> **Work to do**: Print the following items word for word, keeping every line as it stands.

> **Extracted entries**:
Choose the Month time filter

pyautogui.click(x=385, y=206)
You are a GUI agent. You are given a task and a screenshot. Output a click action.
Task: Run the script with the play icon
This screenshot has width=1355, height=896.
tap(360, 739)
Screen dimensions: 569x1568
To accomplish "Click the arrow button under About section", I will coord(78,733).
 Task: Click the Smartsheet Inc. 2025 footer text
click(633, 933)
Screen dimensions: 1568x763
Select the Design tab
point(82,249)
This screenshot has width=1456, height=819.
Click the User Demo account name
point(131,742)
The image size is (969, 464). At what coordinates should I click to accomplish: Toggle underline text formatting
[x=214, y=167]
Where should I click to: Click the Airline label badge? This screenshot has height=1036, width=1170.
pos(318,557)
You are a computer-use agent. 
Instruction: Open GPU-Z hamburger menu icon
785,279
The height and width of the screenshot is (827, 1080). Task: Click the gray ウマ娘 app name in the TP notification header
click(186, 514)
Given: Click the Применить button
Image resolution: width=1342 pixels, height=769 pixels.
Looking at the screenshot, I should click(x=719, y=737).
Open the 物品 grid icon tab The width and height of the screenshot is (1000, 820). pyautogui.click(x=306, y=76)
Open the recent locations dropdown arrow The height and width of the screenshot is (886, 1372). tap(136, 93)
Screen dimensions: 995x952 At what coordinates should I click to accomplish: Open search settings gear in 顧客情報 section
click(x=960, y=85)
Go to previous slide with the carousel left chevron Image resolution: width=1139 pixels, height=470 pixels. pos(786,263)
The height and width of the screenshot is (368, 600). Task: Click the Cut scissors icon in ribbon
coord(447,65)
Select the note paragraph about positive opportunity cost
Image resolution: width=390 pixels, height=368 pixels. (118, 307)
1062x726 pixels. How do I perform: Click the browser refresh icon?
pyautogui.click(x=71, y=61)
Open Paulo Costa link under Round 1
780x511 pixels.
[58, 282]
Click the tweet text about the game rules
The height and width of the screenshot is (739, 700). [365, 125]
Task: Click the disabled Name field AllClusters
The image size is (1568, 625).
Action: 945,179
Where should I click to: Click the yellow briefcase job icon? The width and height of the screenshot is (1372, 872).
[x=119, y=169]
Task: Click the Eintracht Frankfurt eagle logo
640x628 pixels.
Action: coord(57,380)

> **Solution for this problem**:
Choose the Month time filter

pyautogui.click(x=385, y=206)
You are a GUI agent. You are given a task and a screenshot. Output a click action.
Task: Run the script with the play icon
This screenshot has width=1355, height=896.
tap(360, 739)
Screen dimensions: 569x1568
To accomplish "Click the arrow button under About section", I will coord(78,733).
 Task: Click the Smartsheet Inc. 2025 footer text
click(633, 933)
Screen dimensions: 1568x763
Select the Design tab
point(82,249)
This screenshot has width=1456, height=819.
Click the User Demo account name
point(131,742)
The image size is (969, 464). At what coordinates should I click to accomplish: Toggle underline text formatting
[x=214, y=167]
Where should I click to: Click the Airline label badge? This screenshot has height=1036, width=1170.
pos(318,557)
You are a computer-use agent. 
Instruction: Open GPU-Z hamburger menu icon
785,279
The height and width of the screenshot is (827, 1080). Task: Click the gray ウマ娘 app name in the TP notification header
click(186, 514)
Given: Click the Применить button
Image resolution: width=1342 pixels, height=769 pixels.
Looking at the screenshot, I should click(x=719, y=737).
Open the 物品 grid icon tab The width and height of the screenshot is (1000, 820). pyautogui.click(x=306, y=76)
Open the recent locations dropdown arrow The height and width of the screenshot is (886, 1372). tap(136, 93)
Screen dimensions: 995x952 At what coordinates should I click to accomplish: Open search settings gear in 顧客情報 section
click(x=960, y=85)
Go to previous slide with the carousel left chevron Image resolution: width=1139 pixels, height=470 pixels. pos(786,263)
The height and width of the screenshot is (368, 600). Task: Click the Cut scissors icon in ribbon
coord(447,65)
Select the note paragraph about positive opportunity cost
Image resolution: width=390 pixels, height=368 pixels. (118, 307)
1062x726 pixels. How do I perform: Click the browser refresh icon?
pyautogui.click(x=71, y=61)
Open Paulo Costa link under Round 1
780x511 pixels.
[58, 282]
Click the tweet text about the game rules
The height and width of the screenshot is (739, 700). [365, 125]
Task: Click the disabled Name field AllClusters
The image size is (1568, 625).
Action: 945,179
Where should I click to: Click the yellow briefcase job icon? The width and height of the screenshot is (1372, 872).
[x=119, y=169]
Task: Click the Eintracht Frankfurt eagle logo
640x628 pixels.
Action: coord(57,380)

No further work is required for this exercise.